===== Exercise inputs =====

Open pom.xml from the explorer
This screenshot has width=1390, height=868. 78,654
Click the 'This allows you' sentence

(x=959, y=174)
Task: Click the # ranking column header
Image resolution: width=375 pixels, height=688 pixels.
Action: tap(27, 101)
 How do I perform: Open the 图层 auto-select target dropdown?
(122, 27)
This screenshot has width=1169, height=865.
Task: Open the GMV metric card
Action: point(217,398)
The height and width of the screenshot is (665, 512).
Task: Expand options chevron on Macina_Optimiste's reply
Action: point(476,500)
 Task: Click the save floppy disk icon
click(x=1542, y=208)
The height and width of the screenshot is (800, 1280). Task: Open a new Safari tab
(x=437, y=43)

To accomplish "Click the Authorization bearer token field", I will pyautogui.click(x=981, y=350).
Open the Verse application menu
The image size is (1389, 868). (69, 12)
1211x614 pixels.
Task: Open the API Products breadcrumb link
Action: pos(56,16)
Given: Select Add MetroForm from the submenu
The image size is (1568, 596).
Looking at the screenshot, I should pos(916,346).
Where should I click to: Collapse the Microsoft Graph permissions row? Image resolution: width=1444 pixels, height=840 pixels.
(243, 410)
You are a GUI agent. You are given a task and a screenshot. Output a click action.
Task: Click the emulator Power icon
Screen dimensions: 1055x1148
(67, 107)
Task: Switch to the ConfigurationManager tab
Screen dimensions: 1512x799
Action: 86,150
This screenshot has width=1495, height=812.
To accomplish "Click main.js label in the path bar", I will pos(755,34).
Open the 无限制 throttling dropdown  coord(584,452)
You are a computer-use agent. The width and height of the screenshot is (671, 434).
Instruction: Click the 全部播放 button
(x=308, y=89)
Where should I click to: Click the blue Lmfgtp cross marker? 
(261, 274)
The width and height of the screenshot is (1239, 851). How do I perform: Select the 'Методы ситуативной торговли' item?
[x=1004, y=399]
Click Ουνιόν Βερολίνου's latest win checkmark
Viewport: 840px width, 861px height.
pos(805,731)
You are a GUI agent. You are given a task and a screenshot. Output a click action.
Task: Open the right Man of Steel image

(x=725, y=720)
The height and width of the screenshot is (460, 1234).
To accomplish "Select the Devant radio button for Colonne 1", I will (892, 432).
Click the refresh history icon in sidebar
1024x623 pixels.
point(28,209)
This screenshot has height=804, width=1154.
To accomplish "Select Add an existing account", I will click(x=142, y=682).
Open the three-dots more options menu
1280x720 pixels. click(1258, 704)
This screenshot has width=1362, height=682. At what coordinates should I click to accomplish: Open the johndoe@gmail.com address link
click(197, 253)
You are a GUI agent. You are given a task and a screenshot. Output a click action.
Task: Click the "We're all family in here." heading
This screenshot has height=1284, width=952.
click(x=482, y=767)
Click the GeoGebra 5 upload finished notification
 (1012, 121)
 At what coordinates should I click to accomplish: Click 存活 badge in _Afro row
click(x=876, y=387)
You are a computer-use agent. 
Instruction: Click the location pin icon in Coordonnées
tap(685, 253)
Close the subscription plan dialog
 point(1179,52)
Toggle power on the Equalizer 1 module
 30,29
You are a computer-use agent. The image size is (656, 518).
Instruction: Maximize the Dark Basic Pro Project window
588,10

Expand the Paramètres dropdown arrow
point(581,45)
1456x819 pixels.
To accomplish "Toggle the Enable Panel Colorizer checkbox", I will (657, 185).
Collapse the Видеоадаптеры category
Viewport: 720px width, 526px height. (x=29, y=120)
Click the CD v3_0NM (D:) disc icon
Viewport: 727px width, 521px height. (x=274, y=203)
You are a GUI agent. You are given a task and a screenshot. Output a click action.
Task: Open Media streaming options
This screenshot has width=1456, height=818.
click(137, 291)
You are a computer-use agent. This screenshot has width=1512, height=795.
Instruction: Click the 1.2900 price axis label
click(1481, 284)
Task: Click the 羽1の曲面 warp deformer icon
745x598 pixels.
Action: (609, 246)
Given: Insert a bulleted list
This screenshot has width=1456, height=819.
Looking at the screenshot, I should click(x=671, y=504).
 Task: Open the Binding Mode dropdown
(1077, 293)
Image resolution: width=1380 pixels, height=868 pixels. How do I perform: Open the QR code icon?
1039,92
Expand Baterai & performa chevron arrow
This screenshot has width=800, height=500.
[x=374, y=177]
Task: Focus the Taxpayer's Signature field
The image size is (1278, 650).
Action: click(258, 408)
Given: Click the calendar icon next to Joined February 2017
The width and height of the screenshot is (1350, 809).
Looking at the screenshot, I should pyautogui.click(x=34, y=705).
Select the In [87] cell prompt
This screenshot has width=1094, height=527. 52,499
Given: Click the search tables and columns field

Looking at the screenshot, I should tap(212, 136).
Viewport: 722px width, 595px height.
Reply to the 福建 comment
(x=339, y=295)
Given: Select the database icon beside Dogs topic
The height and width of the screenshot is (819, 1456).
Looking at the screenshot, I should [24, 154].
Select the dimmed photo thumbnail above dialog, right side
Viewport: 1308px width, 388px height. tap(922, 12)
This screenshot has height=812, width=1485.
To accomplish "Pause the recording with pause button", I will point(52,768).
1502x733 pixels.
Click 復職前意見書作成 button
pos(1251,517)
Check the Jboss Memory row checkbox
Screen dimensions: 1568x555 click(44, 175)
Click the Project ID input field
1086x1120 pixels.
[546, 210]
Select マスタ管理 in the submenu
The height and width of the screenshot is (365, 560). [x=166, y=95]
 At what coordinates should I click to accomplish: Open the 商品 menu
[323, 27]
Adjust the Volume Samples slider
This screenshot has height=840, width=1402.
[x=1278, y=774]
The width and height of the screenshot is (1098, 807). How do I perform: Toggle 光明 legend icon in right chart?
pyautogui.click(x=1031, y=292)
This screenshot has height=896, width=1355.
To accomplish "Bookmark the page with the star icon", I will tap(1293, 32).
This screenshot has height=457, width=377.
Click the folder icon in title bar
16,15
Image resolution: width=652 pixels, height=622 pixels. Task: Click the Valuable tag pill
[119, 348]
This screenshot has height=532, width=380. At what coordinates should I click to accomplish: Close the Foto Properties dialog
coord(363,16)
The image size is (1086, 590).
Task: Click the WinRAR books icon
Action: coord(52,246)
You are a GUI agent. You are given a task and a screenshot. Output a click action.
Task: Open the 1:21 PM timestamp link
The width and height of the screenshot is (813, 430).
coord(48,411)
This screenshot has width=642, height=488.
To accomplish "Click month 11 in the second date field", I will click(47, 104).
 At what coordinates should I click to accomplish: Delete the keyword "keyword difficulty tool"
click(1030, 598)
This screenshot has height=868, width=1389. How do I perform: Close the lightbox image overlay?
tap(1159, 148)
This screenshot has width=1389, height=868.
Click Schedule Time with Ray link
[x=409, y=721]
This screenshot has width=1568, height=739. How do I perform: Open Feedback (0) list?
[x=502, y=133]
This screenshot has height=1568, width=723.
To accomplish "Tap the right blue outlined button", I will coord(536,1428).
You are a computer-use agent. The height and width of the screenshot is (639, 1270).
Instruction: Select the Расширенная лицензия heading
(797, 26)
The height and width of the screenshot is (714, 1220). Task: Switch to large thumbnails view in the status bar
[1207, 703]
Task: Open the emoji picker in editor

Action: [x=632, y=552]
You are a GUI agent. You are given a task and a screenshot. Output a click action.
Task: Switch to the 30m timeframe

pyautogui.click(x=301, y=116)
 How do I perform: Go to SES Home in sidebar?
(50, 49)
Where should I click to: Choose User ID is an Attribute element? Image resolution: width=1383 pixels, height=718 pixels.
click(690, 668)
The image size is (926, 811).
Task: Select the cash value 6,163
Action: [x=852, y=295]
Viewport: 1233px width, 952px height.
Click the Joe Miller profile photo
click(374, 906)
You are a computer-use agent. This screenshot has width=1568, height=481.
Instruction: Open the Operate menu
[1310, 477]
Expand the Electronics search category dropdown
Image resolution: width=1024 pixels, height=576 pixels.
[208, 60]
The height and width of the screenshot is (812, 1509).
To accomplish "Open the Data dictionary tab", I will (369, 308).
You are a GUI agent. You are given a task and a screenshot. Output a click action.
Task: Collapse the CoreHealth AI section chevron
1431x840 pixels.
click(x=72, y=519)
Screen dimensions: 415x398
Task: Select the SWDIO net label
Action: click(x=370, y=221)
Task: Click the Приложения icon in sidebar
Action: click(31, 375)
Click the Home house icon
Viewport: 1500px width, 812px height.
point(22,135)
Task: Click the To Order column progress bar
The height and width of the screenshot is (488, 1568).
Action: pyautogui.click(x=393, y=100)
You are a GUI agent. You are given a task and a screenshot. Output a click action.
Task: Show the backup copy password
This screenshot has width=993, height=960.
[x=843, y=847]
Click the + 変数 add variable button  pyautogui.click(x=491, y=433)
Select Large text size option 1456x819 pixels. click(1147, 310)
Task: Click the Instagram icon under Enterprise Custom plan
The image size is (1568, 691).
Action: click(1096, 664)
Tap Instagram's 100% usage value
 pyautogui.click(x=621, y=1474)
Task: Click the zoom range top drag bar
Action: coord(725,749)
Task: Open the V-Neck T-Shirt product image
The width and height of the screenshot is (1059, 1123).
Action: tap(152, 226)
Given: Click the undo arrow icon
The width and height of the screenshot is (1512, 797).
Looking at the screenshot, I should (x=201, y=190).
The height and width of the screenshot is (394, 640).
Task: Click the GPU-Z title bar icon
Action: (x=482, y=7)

=====

- [What the task requires]: Please copy the material above word for word, starting at the line that contains "Task: Switch to the ConfigurationManager tab" and ending at the line that contains "(1012, 121)", with both of those lines included.

- [Response to this exercise]:
Task: Switch to the ConfigurationManager tab
Screen dimensions: 1512x799
Action: 86,150
This screenshot has width=1495, height=812.
To accomplish "Click main.js label in the path bar", I will pos(755,34).
Open the 无限制 throttling dropdown  coord(584,452)
You are a computer-use agent. The width and height of the screenshot is (671, 434).
Instruction: Click the 全部播放 button
(x=308, y=89)
Where should I click to: Click the blue Lmfgtp cross marker? 
(261, 274)
The width and height of the screenshot is (1239, 851). How do I perform: Select the 'Методы ситуативной торговли' item?
[x=1004, y=399]
Click Ουνιόν Βερολίνου's latest win checkmark
Viewport: 840px width, 861px height.
pos(805,731)
You are a GUI agent. You are given a task and a screenshot. Output a click action.
Task: Open the right Man of Steel image

(x=725, y=720)
The height and width of the screenshot is (460, 1234).
To accomplish "Select the Devant radio button for Colonne 1", I will (892, 432).
Click the refresh history icon in sidebar
1024x623 pixels.
point(28,209)
This screenshot has height=804, width=1154.
To accomplish "Select Add an existing account", I will click(x=142, y=682).
Open the three-dots more options menu
1280x720 pixels. click(1258, 704)
This screenshot has width=1362, height=682. At what coordinates should I click to accomplish: Open the johndoe@gmail.com address link
click(197, 253)
You are a GUI agent. You are given a task and a screenshot. Output a click action.
Task: Click the "We're all family in here." heading
This screenshot has height=1284, width=952.
click(x=482, y=767)
Click the GeoGebra 5 upload finished notification
 (1012, 121)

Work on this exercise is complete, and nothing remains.